Liam'ın ara sıra alaycı (ama her zaman komik) şakalarına rağmen, ikisi arasındaki son derece profesyonel ayrım, en iyi şekilde "işçilik" olarak tanımlanabilecek bir sonuca yol açıyor. Kavgacı bir kaos yerine, Oasis son yıllarında ismine yaslanmış gibi görünüyor. Tabii ki, o Oasis son derece güvenli bir otoparkın ortasında bir yerde sıkışıp kalmıştı.
Gerçek rock yıldızlarının son örneklerinden biri için ilginç bir dönüş. Dürüst olmak gerekirse, bu enerjiyi sahnede hâlâ taşıyorlar: Noel'in D'You Know What I Mean? gitar solosunu her çaldığında veya Liam'ın umursamaz Mick Jagger havasıyla performans sergilediğinde her seferinde açıkça görülüyor.
Ancak bu şarkının ne kadar önemli olduğu ve ne kadar uzun ömürlü olacakları sorusu belki de ortaya çıkmaya başladı: Gitar rock'ının havalılık faktörü teorik olarak azalmaya devam ederken, nostalji ikilinin hayatına devam etmesi için yeterli mi? Ve özellikle de milenyum müziğine duyulan nefret böylesine doruğa ulaşırken, Edward Sharpe and the Magnetic Zero'nun Home şarkısının şimdiye kadar yapılmış en kötü şarkı olup olmadığı şu anda ciddi bir tartışma konusu.

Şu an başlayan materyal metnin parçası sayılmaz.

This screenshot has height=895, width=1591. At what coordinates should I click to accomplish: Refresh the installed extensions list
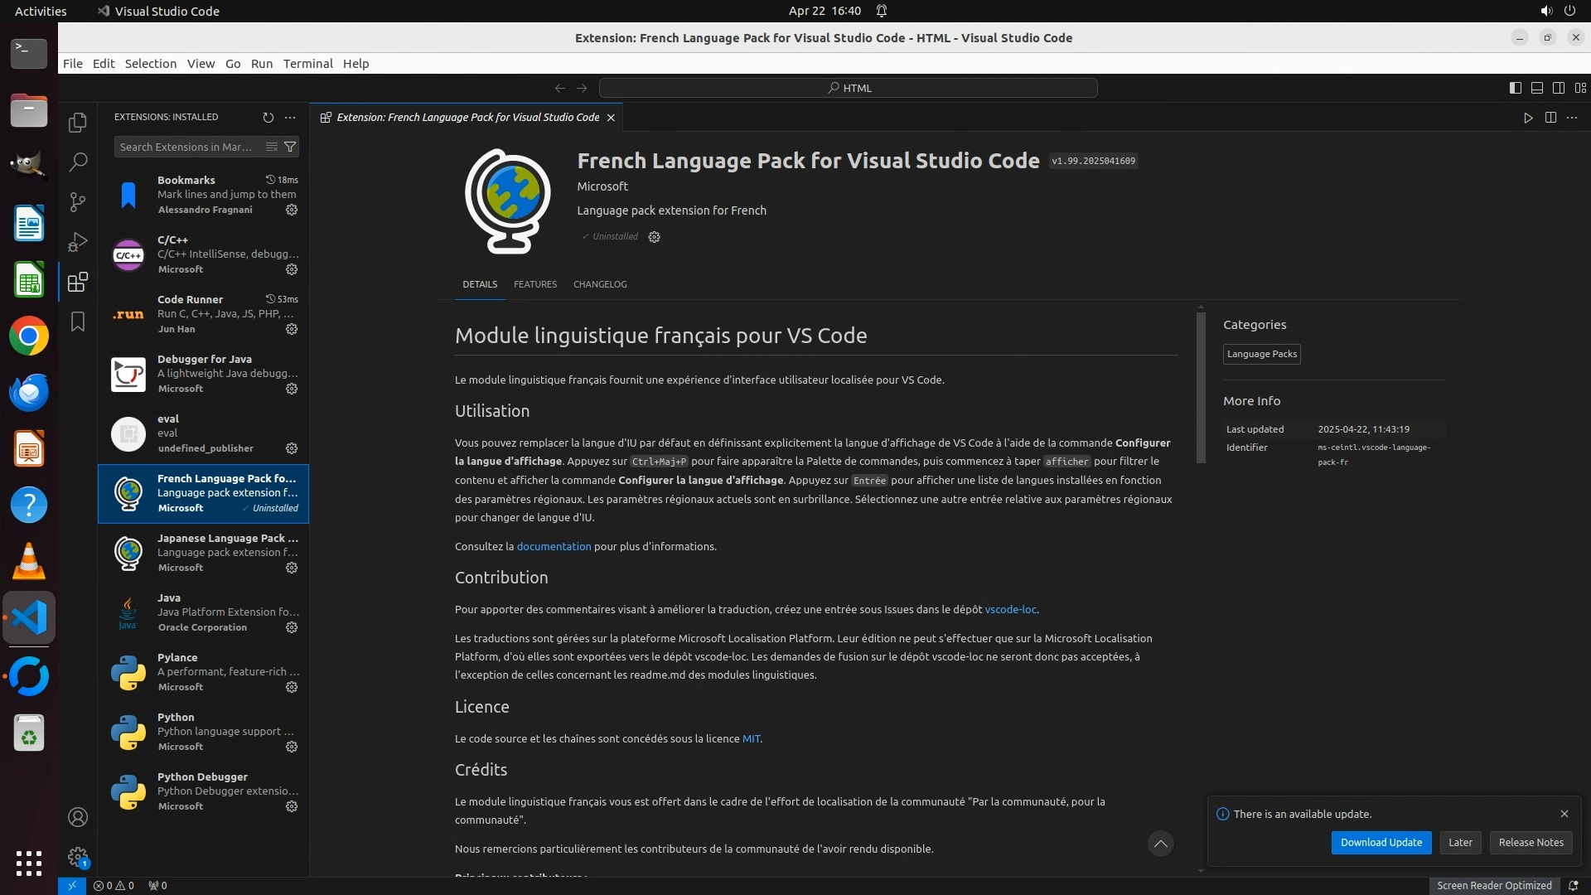pyautogui.click(x=268, y=118)
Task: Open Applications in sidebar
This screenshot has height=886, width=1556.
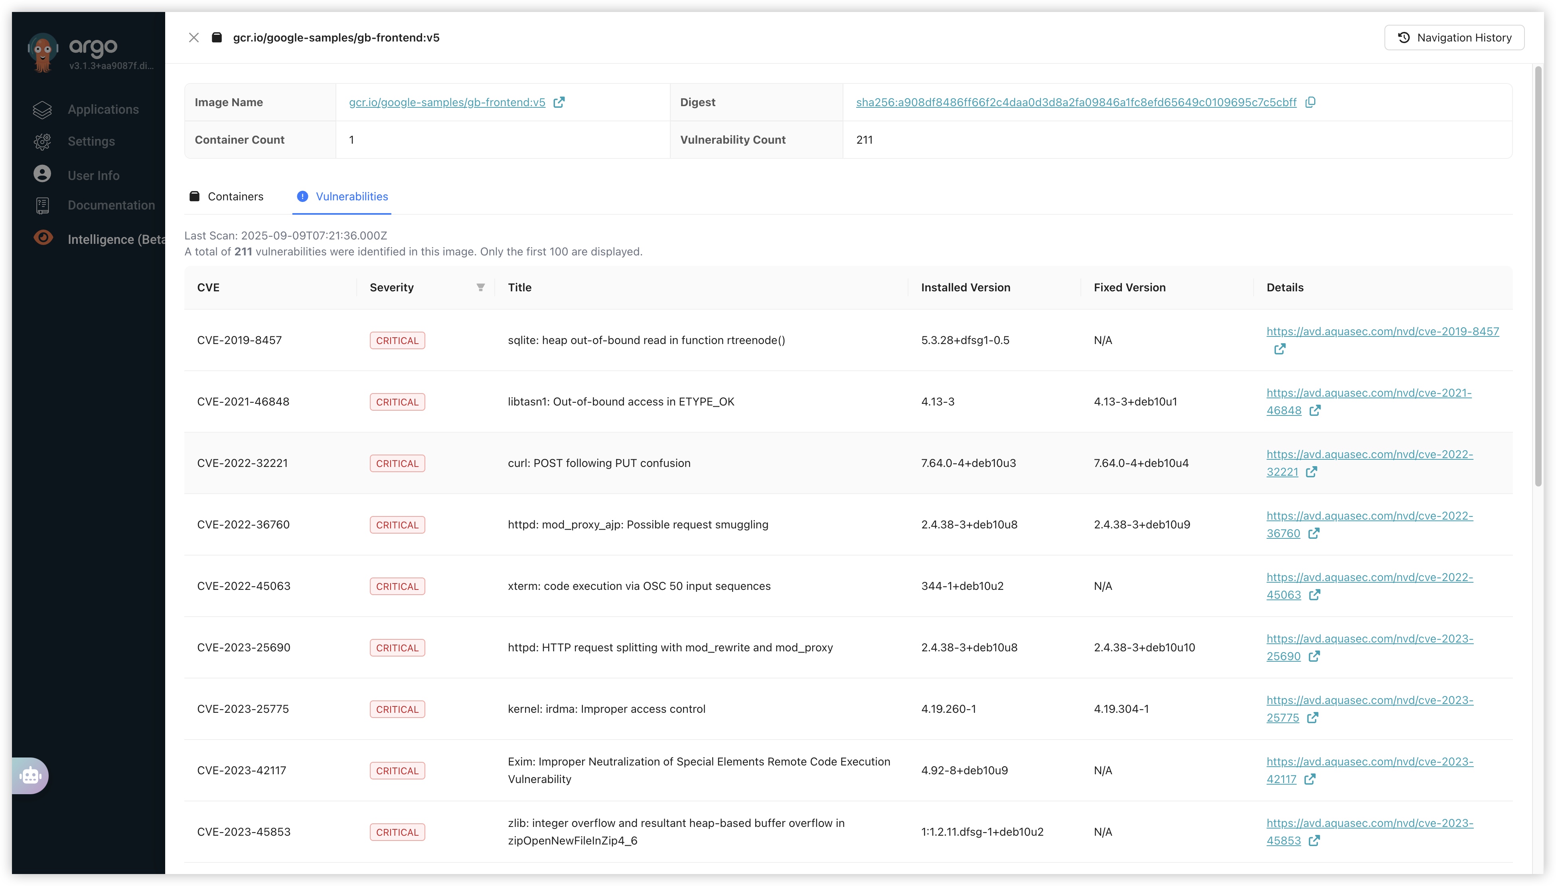Action: click(103, 110)
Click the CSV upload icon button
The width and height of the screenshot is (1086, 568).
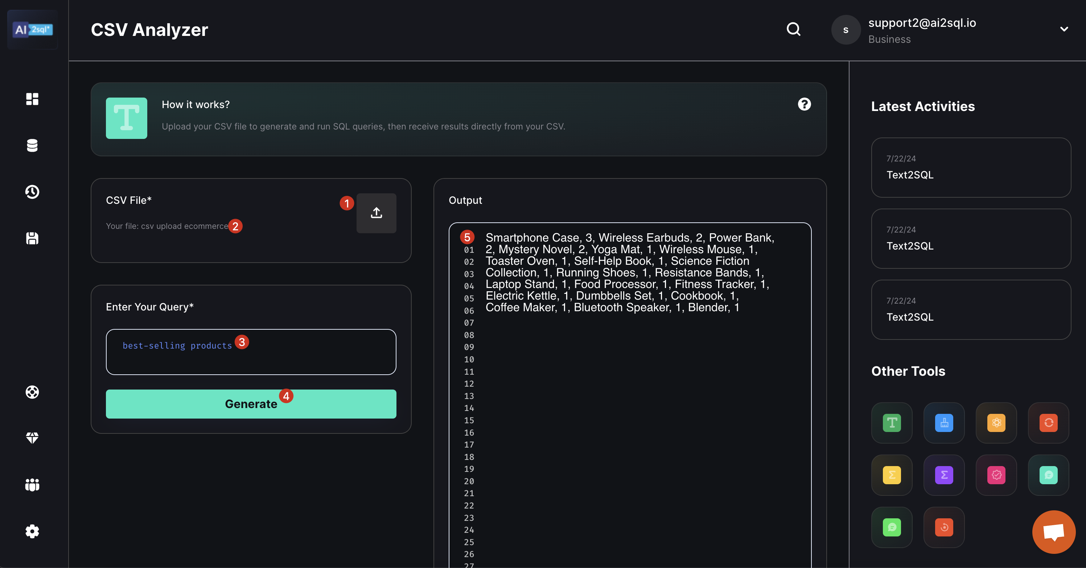(x=376, y=213)
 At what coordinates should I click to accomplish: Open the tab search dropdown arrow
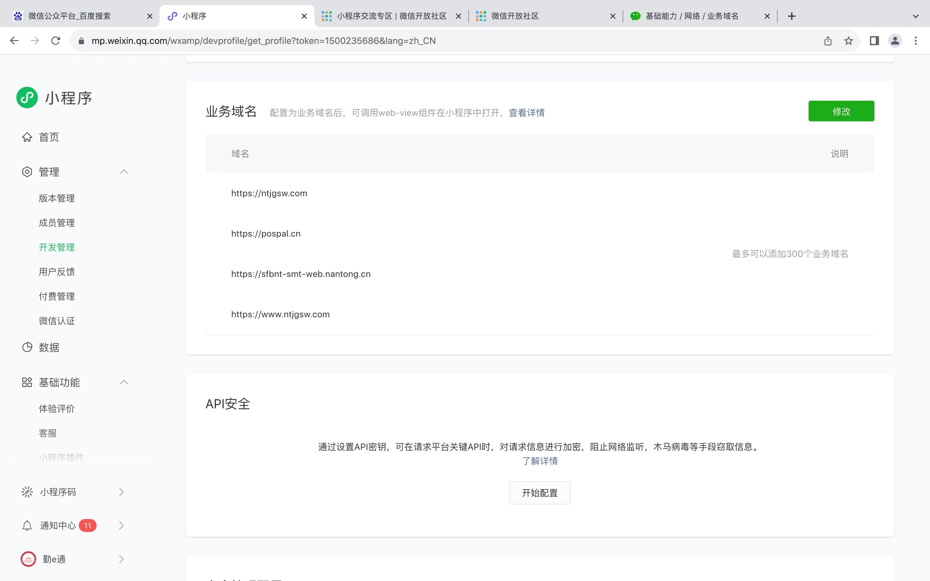click(x=916, y=16)
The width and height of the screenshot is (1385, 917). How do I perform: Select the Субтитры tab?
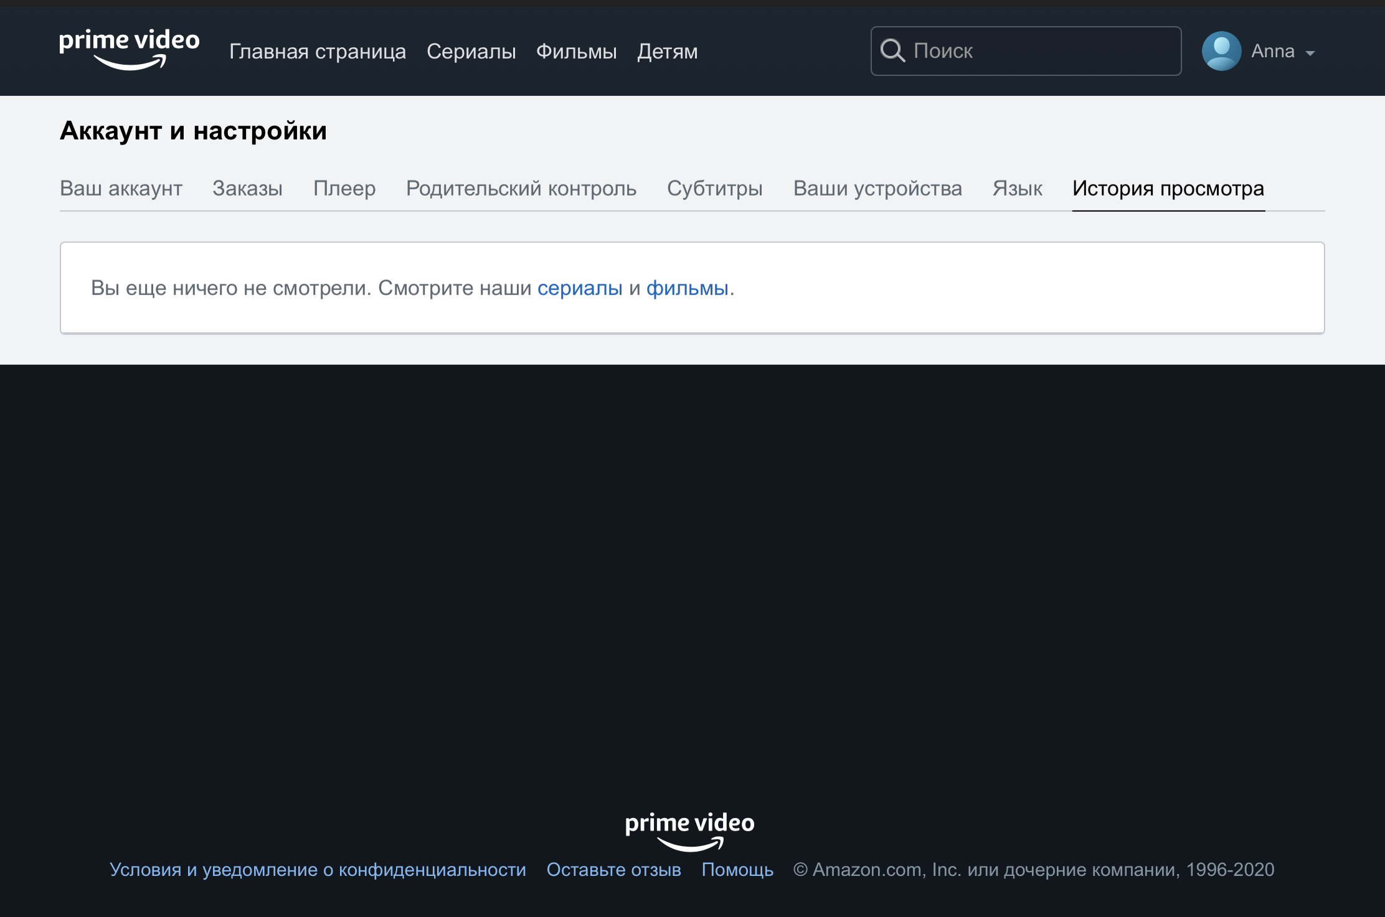(714, 188)
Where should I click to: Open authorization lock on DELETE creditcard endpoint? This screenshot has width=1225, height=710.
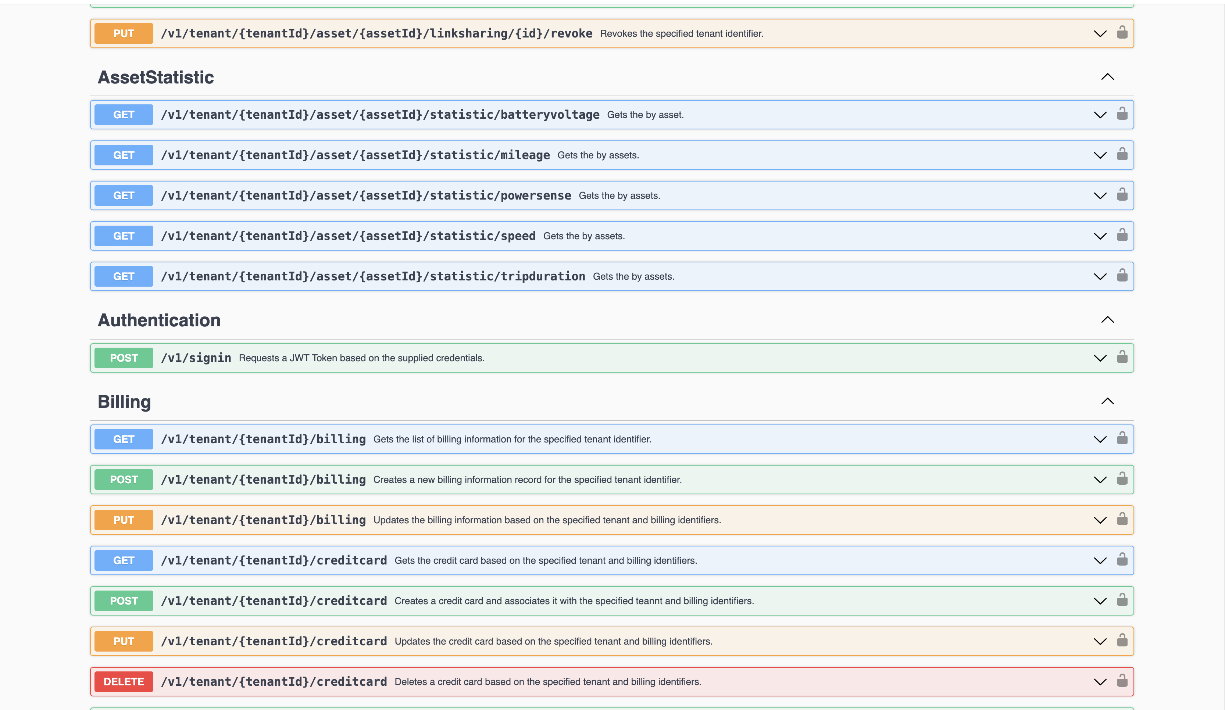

En azından bis'e kadar his böyle. Hâlâ oldukça dolu olan stadyumu omuz omuza kucaklayan ve hep bir ağızdan söylenen en büyük hitlerden oluşan bir geçit töreni. The Masterplan'dan Don't Look Back in Anger'a , (sonunda) Wonderwall'a ve havai fişeklerle taçlandırılmış bir Champagne Supernova'ya kadar. Oasis, nostalji argümanını son derece ustaca ortaya koyuyor.
Şimdi bile, binlerce bilmediğiniz insanla bir şekilde bildiğiniz şarkıları söylemekten daha güzel bir şey yok. Önceki iki saat boyunca ne kadar buruk, mesafeli veya ilgisiz olsanız da, müzik ve onların isteksizce de olsa icra ettikleri müzik, sanki her şey yoluna girecekmiş gibi hissettirme gücüne sahip.
Ve sonra stadyumun inanılmaz derecede kalabalık çıkışından çıkmak için bir saat harcıyorsunuz, ıslak çamurda sığırlar gibi sürükleniyorsunuz ve herhangi bir gösterinin buna değeceğini nasıl düşünebiliyorsunuz.